Generelle Überlegungen

Allgemeine Überlegungen zeigen sich in der Wichtigkeit, eine gute Vision des Projekts zu haben und dennoch sehr offen und flexibel zu bleiben, um die Anliegen der Migrant*innen verstehen zu können. Wenn es familiäre Probleme oder Probleme mit dem Asylverfahren gibt, dann hat Erdbeeren pflanzen vielleicht nicht oberste Priorität. Die Menschen sollten auch nicht zu irgendeiner Arbeit gedrängt werden. Das Ziel des Projekts ist es, hinter die Fassade zu schauen, Talente und Potentiale zu entdecken, diese zum Leben zu erwecken und den Teilnehmer*innen zu helfen, selbstständig zu arbeiten. Diese individuellen Talente gelten als die wichtigste Energiequelle für die Selbstbefähigung. Nach ihren Erfahrungen haben Migrant*innen diese Vision nicht, aber mit gutem Zuhören und Übersetzen können diese Talente und Potentiale entdeckt werden. Dies erfordert persönliches Vertrauen zwischen Projektleitung und den Migrant*innen, dabei ist es sehr wichtig, ihre Motivationen zu unterstützen und bisherige Integrationsstrategien zurückzunehmen.

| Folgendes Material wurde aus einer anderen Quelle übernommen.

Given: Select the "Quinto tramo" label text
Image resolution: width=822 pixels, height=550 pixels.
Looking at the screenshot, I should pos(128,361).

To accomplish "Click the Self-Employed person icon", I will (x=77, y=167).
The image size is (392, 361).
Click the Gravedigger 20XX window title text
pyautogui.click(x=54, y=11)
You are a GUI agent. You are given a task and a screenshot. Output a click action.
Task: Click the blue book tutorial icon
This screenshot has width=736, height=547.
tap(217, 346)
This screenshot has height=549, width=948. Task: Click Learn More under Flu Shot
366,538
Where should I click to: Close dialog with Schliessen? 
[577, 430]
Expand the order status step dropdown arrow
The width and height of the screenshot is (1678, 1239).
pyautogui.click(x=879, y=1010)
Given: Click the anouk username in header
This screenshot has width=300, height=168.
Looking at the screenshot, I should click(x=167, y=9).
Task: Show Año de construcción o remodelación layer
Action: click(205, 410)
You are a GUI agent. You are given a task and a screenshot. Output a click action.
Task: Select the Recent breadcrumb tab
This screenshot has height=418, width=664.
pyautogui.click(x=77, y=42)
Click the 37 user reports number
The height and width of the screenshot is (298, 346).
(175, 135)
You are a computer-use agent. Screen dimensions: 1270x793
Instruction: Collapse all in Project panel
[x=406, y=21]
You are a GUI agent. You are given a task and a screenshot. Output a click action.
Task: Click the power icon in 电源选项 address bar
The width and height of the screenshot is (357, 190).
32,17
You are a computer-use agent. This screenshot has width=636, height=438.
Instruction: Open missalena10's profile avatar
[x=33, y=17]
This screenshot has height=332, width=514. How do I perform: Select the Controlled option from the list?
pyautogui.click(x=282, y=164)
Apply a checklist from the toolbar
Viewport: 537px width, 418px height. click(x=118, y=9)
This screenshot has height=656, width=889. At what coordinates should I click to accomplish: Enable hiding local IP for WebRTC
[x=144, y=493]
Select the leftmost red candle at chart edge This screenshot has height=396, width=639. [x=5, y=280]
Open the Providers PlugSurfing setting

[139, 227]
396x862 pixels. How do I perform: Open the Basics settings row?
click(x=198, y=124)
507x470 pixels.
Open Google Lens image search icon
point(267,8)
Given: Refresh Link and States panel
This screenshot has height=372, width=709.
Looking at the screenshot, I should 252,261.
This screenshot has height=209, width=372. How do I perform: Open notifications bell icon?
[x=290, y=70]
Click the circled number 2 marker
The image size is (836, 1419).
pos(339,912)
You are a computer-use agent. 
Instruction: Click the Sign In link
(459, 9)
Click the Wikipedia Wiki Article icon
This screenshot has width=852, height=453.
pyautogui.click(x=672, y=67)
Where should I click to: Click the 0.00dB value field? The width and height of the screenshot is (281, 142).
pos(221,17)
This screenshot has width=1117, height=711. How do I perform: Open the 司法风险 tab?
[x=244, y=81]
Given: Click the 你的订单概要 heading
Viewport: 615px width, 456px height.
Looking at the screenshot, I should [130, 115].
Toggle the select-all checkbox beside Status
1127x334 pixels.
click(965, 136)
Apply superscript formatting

Wissen/ Verhalten/ Kompetenzen/ Training

Nach Aussage der interviewten Person ist es nicht notwendig, eine spezielle Ausbildung zu haben um diese Art von Projekt zu beginnen. Im Gegenteil, es ist nur echtes Interesse notwendig, an den Menschen, an ihrer Geschichte, und die Bereitschaft, voneinander zu lernen. Der Rat ist einfach anzufangen. Einige Dinge müssen vorab geklärt werden wie Strom, Wasser, die Rechtsform des Trägers, Finanzierung und Mitgliedschaft. Aber man sollte die Initiative nicht zu kompliziert machen. Für zivilgesellschaftliche Projekte gibt es keinen Masterplan. Das Wichtigste ist es zu beginnen.